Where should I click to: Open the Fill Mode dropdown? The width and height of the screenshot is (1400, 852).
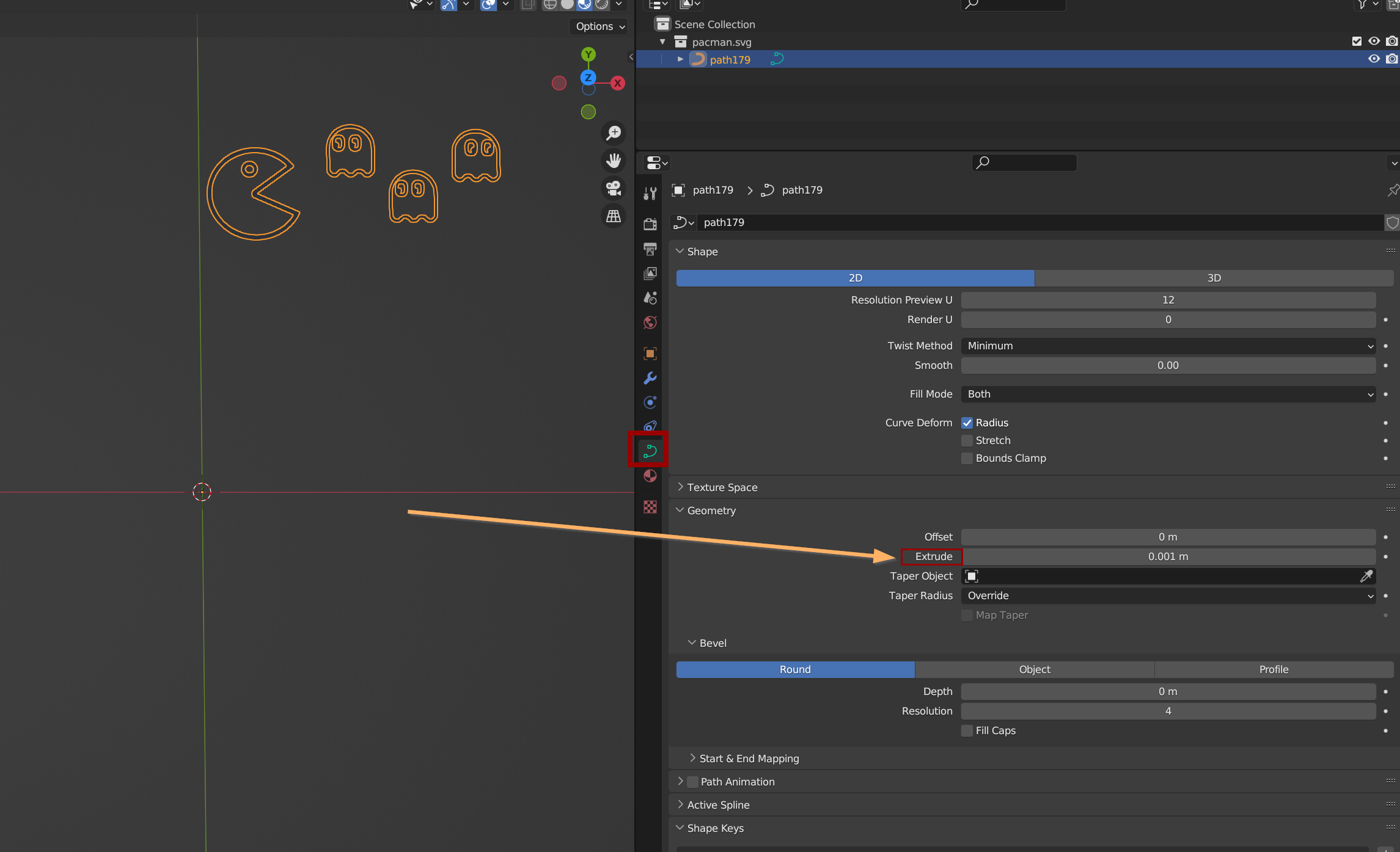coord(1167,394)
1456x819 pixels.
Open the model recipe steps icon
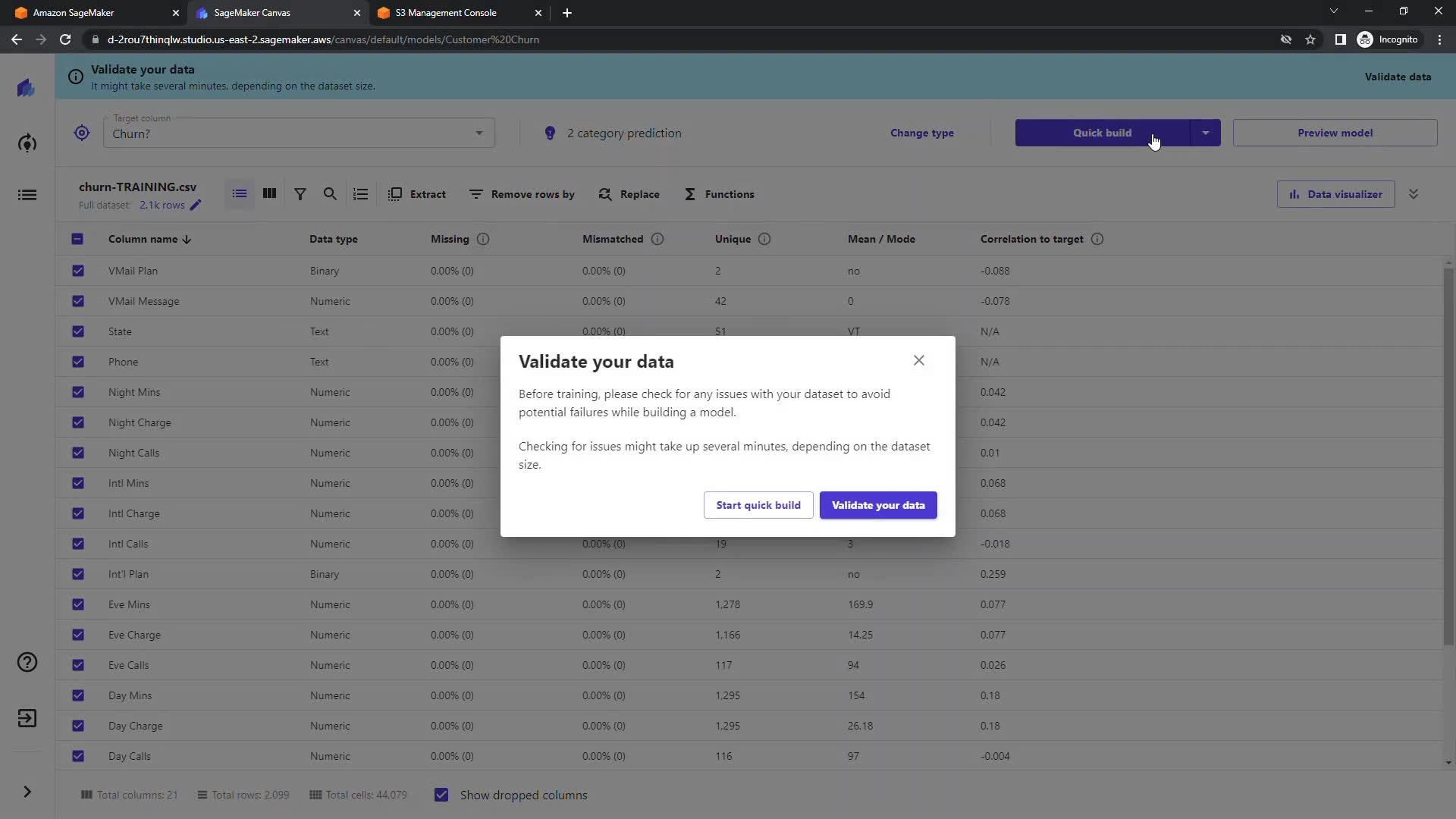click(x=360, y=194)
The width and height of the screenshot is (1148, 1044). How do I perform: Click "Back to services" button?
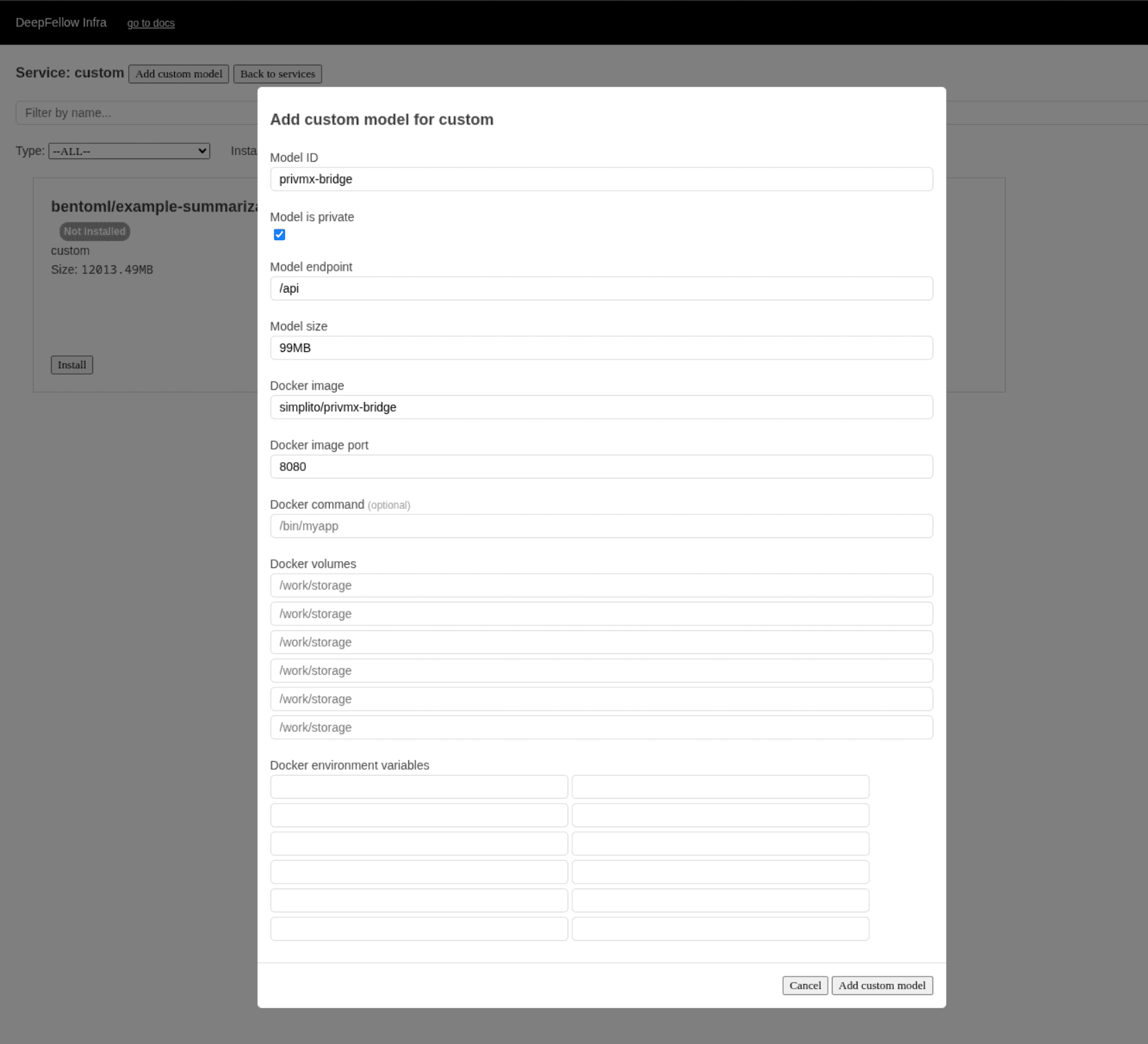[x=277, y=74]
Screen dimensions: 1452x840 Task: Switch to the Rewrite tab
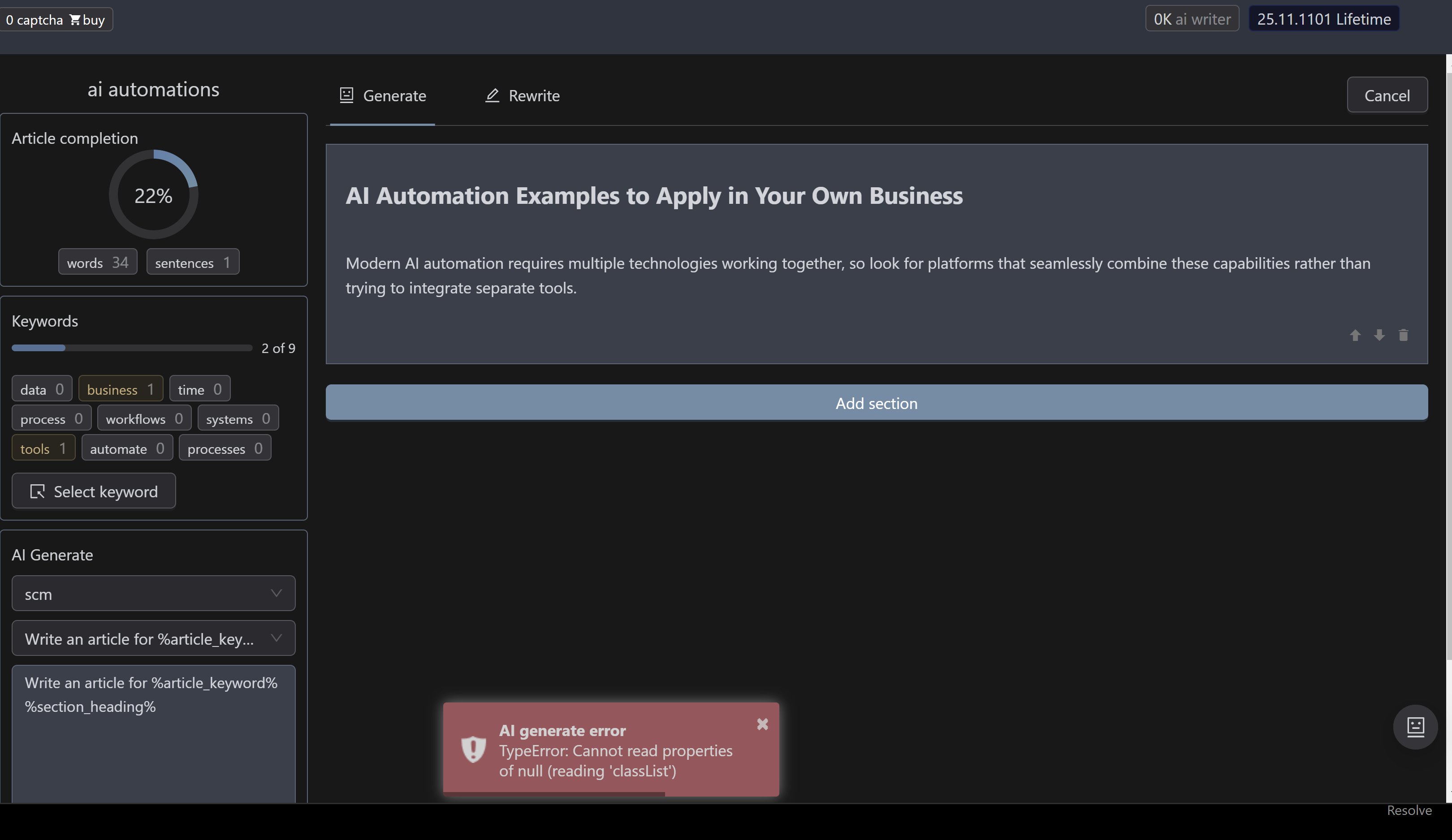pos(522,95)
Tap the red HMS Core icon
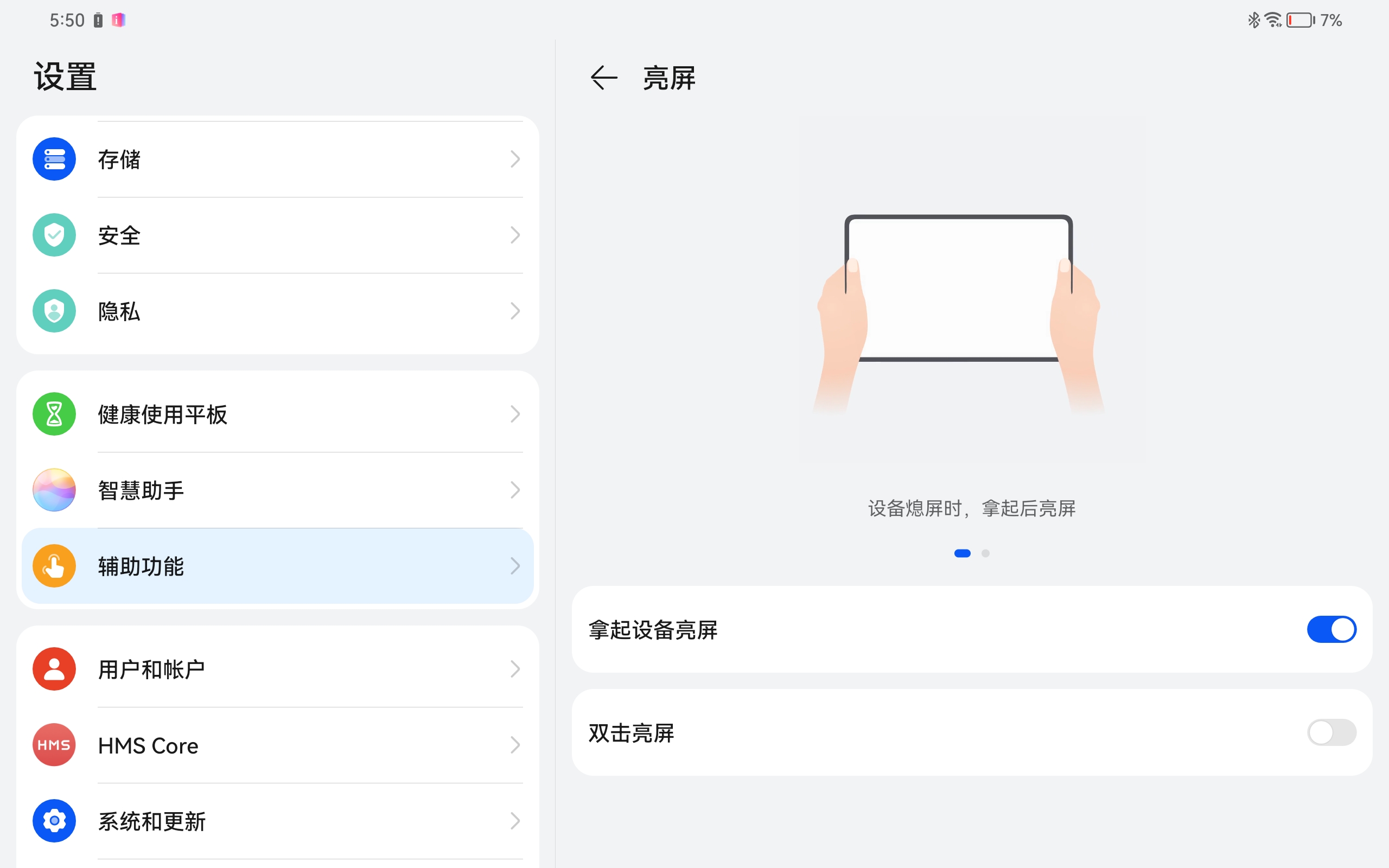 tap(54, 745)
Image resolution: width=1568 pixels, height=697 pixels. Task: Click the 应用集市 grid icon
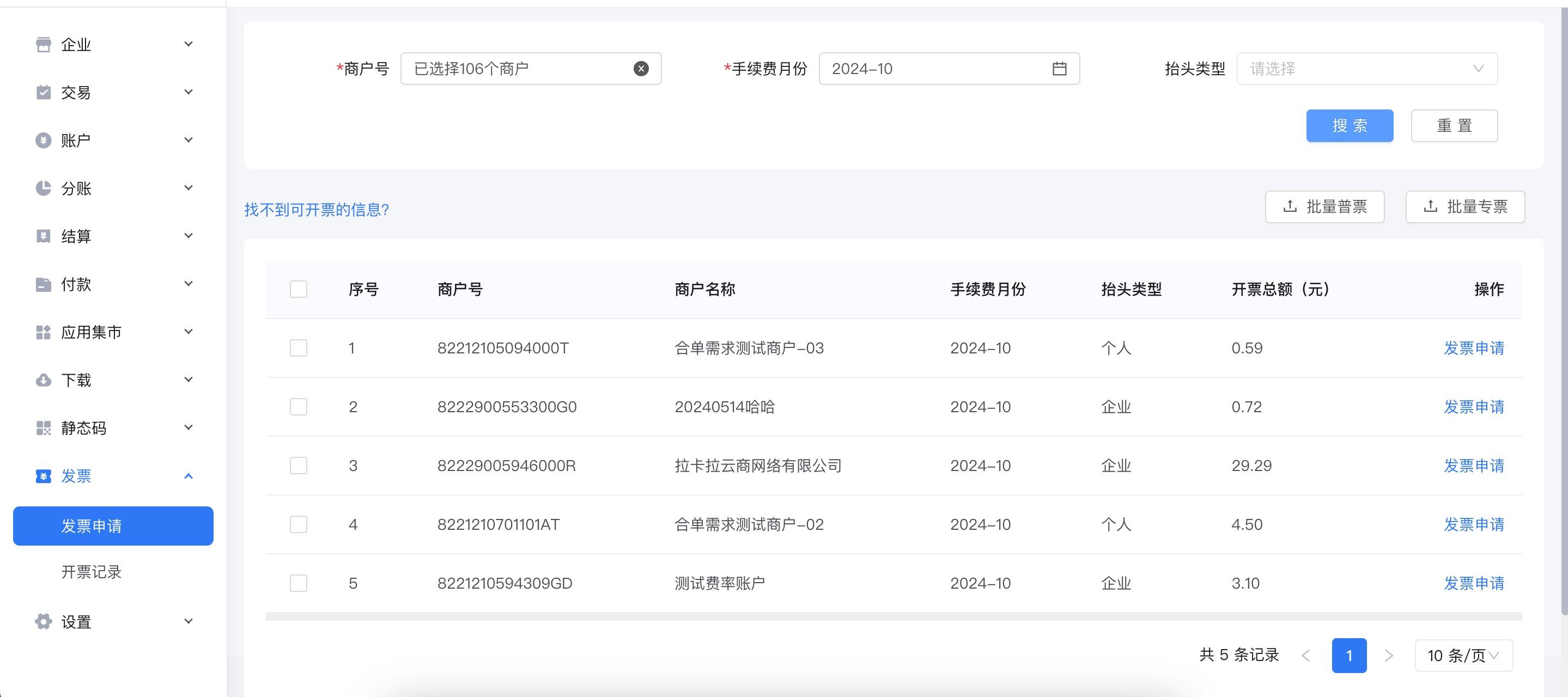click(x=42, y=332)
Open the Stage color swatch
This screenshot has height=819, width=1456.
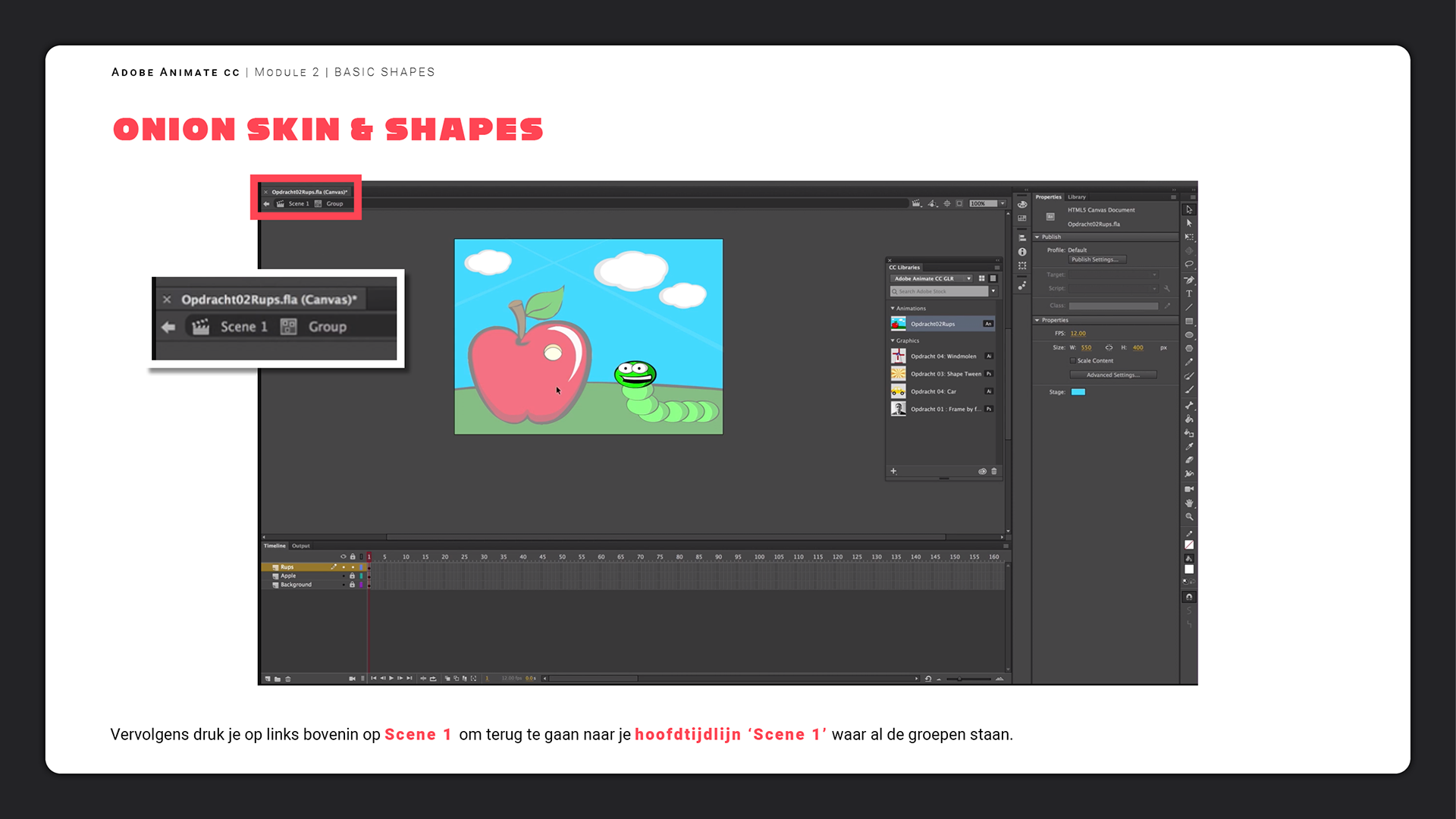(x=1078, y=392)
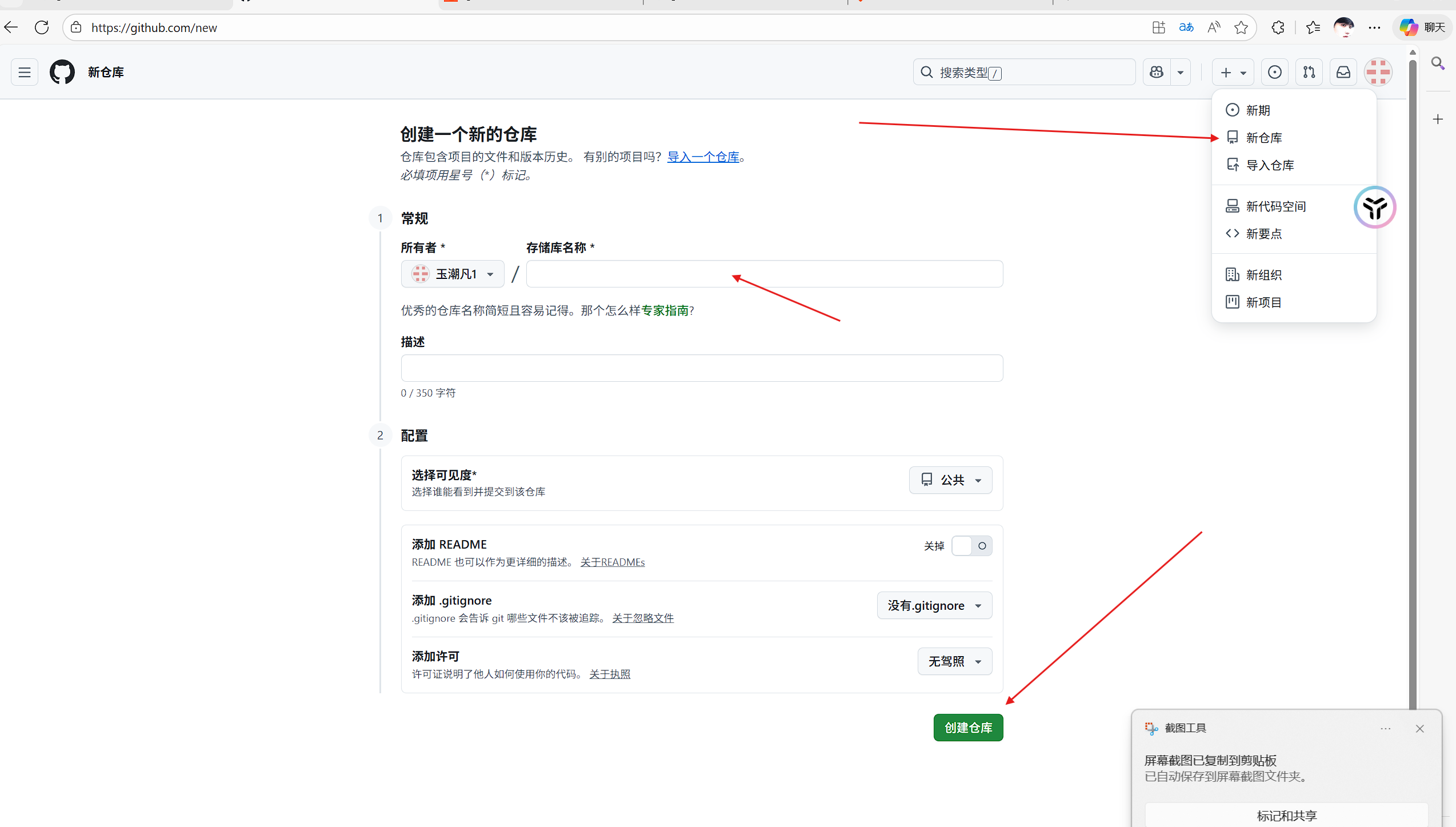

● Task objective: Give back exactly the lines from the line with "The width and height of the screenshot is (1148, 1044)." through the end of the material above, inclusive, with no pictures.

● Exercise result:
The width and height of the screenshot is (1148, 1044). How do I perform: Click "Back to services" button?
[x=277, y=74]
Screen dimensions: 1452x840 Task: Switch to the Rewrite tab
pos(522,95)
Tap the red HMS Core icon
 tap(54, 745)
Image resolution: width=1568 pixels, height=697 pixels. Task: Click the 应用集市 grid icon
click(x=42, y=332)
Open the Stage color swatch
This screenshot has height=819, width=1456.
(x=1078, y=392)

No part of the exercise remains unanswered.